Hippiler gittikleri her yere müziklerini götürdüler, dillerini bilmedikleri insanlarla müzikle iletişim kurdular ve gittikleri yerlerden aldıkları sesleri müziğe dönüştürüp ülkelerine götürdüler. Bu sayede doğu ve batıyı tanıştırarak bugünkü globalizm kavramının temellerini attılar. O kuşağa ait insanların kimisi öldü kimisi inançlarına bağlı kaldığı bir yaşam sürdürüyor ve kimisi de liberalizmin ‘bırakınız geçsinler kapıları’nın başını tutuyor. Ama bu kuşağın efsanesi hala dimdik ayakta. Bunun en önemli sebebi ise bulundukları yerlerden dışarıya ve aslında kendi içlerine yaptıkları yolculuk. Bu hem gerçek hem de mecazi bir yolculuk aslında:bir kuşağın yolculuğu ve bu yolculuğun somutlaştığı Sultanahmet Katmandu seferi.
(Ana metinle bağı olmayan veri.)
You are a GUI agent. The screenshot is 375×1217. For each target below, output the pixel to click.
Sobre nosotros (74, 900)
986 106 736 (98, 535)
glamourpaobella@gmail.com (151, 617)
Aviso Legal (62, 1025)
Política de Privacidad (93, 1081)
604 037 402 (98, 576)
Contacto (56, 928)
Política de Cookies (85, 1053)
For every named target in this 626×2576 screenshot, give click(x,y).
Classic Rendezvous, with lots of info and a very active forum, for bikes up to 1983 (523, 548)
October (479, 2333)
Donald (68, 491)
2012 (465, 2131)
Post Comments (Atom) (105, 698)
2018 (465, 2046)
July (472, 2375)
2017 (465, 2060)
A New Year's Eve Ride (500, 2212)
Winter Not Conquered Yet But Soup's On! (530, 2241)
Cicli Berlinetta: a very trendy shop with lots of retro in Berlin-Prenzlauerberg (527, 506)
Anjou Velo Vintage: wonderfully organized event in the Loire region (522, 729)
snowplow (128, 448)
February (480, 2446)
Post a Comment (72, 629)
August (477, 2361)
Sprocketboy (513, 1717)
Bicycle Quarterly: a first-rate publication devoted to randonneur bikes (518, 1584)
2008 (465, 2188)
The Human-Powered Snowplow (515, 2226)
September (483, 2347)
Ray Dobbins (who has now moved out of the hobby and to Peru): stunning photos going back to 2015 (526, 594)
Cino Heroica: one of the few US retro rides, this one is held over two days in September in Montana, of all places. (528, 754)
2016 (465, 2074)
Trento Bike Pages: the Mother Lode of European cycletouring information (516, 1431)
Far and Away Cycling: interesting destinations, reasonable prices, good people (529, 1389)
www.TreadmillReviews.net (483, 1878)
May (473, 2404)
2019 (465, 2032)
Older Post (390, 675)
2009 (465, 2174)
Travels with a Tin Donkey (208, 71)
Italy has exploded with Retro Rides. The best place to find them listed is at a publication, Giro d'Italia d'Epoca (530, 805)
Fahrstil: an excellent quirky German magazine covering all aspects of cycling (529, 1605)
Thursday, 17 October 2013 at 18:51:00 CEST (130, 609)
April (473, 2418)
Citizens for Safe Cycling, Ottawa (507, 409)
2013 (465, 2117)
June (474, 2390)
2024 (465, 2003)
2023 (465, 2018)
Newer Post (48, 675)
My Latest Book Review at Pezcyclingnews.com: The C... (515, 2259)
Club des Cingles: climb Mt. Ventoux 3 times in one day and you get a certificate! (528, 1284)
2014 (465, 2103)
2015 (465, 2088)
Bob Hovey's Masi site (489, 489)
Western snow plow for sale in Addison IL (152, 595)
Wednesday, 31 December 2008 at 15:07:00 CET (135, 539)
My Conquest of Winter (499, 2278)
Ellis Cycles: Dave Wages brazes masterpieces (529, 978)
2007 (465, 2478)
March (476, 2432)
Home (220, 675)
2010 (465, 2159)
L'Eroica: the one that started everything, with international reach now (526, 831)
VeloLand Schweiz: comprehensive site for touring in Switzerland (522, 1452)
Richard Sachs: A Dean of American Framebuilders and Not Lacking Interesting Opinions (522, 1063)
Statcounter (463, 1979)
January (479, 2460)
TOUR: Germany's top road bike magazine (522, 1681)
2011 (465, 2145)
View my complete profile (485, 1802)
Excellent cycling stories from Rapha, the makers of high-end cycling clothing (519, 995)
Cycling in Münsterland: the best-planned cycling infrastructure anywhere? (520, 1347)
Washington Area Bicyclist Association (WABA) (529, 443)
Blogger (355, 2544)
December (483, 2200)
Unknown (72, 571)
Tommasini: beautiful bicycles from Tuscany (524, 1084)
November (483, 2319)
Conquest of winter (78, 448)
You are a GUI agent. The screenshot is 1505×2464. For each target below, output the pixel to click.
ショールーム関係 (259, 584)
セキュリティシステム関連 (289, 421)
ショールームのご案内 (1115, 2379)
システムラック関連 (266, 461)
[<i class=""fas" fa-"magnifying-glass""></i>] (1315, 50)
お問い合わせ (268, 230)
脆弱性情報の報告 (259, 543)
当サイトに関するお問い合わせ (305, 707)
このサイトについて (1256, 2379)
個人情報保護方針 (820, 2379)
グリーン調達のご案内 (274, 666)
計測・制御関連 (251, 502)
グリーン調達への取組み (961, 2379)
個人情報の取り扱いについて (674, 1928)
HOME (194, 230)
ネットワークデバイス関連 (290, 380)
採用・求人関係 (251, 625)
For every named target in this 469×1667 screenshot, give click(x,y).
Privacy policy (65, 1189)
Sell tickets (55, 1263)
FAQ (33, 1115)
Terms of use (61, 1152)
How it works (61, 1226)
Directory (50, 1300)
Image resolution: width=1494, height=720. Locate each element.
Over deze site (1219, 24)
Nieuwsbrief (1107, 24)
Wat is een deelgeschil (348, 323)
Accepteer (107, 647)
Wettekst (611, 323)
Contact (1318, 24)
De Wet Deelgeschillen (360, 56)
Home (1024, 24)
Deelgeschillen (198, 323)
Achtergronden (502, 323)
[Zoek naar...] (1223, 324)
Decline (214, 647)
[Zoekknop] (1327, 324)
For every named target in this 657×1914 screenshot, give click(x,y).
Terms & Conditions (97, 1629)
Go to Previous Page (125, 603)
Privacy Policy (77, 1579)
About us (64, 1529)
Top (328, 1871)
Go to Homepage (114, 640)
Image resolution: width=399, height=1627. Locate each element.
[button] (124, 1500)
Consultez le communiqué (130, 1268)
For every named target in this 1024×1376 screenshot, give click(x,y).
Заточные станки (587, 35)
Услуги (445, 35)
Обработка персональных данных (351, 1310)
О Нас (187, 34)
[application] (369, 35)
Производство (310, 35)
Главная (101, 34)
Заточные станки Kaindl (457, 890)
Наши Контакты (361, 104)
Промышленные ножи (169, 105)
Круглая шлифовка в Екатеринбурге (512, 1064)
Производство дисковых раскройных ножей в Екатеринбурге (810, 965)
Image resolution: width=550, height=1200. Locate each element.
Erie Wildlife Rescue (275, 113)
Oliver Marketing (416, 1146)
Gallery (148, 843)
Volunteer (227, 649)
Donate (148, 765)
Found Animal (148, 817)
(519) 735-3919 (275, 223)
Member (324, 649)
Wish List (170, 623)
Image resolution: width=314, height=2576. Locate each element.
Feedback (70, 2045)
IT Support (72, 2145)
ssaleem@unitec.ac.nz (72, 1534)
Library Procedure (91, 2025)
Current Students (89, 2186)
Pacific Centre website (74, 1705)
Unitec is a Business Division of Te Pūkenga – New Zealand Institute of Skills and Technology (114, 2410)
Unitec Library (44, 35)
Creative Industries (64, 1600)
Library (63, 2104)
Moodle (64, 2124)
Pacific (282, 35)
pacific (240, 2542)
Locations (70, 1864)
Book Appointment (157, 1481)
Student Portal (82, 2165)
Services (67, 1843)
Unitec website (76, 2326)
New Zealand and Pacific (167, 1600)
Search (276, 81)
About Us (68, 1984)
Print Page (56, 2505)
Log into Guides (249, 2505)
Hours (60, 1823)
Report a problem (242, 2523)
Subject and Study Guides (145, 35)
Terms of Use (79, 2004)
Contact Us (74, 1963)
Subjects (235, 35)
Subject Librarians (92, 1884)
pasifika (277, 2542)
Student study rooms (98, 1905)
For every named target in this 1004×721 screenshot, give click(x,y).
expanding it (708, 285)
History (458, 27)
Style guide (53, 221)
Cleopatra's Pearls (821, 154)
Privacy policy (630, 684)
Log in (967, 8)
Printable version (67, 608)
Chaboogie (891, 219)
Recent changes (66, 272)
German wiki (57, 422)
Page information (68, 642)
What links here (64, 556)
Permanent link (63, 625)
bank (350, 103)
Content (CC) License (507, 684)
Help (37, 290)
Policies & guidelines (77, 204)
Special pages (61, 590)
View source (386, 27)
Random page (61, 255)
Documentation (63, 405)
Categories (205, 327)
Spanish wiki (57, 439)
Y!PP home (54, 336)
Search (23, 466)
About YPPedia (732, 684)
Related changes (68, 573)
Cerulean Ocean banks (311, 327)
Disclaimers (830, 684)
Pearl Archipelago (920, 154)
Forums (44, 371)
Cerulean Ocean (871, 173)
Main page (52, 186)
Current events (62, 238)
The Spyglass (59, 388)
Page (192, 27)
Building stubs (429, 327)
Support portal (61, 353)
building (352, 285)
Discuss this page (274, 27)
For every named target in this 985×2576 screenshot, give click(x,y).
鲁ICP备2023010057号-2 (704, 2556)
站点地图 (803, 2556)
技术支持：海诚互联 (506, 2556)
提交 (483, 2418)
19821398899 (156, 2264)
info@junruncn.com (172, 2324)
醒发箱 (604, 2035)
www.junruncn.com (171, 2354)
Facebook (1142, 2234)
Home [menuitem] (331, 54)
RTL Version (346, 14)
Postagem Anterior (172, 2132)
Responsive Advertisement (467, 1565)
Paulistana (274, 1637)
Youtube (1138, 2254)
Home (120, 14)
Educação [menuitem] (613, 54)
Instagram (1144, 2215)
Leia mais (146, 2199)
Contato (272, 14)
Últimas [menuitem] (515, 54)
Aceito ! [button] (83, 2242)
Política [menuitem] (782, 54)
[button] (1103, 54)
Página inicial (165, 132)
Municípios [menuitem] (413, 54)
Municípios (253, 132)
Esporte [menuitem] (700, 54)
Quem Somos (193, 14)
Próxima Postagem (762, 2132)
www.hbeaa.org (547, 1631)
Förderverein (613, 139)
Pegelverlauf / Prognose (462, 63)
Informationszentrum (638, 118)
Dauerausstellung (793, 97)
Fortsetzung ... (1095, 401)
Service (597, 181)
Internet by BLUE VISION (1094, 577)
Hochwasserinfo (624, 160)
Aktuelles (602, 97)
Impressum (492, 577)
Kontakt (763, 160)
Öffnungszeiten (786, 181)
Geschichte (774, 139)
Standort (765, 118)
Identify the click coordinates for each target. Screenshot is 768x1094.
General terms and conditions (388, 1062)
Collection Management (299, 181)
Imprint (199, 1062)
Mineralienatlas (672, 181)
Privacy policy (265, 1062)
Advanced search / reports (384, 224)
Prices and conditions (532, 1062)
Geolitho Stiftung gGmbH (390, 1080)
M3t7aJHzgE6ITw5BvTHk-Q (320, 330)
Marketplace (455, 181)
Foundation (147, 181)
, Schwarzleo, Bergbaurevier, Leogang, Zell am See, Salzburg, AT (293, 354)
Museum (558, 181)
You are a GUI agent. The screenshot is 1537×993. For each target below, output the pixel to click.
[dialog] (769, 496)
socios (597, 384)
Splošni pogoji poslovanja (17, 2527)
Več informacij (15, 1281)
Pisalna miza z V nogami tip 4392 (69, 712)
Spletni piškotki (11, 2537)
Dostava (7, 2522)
Bu yolculuğun özel olmasının sebebi batılı gençlerin özelinde bir kuşağın kendi hayatlarına ve iç dünyalarına yaptıkları bir yolculuk olması. Bu gençlerin pek çoğu altmışların tüketici toplum kültürünü reddetmişti ve yolculuk sayesinde daha eski ama sakin başka kültürlerle tanıştılar. İslam, Budizm, yoga ve meditasyon gibi kavramlarla karşılaştılar.
Hippilerin asıl etkisi yolculuktan sonra başladı. Avrupa hep tek bir renk olmaya alışmıştı: beyaz, tek din biliyordu Hıristiyanlık, batı tarihin yunan ve roma tarihiyle başlayıp bittiğine inanıyordu. Hippilerin farklı kültürlere olan merakı ve araştırmaları geri döndükleri Avrupa’yı tüm uygarlıkların anası Mezopotamya ile tanıştırdı ve Avrupalı’lara bildiklerinin çok da doğru olmadığını anlattı.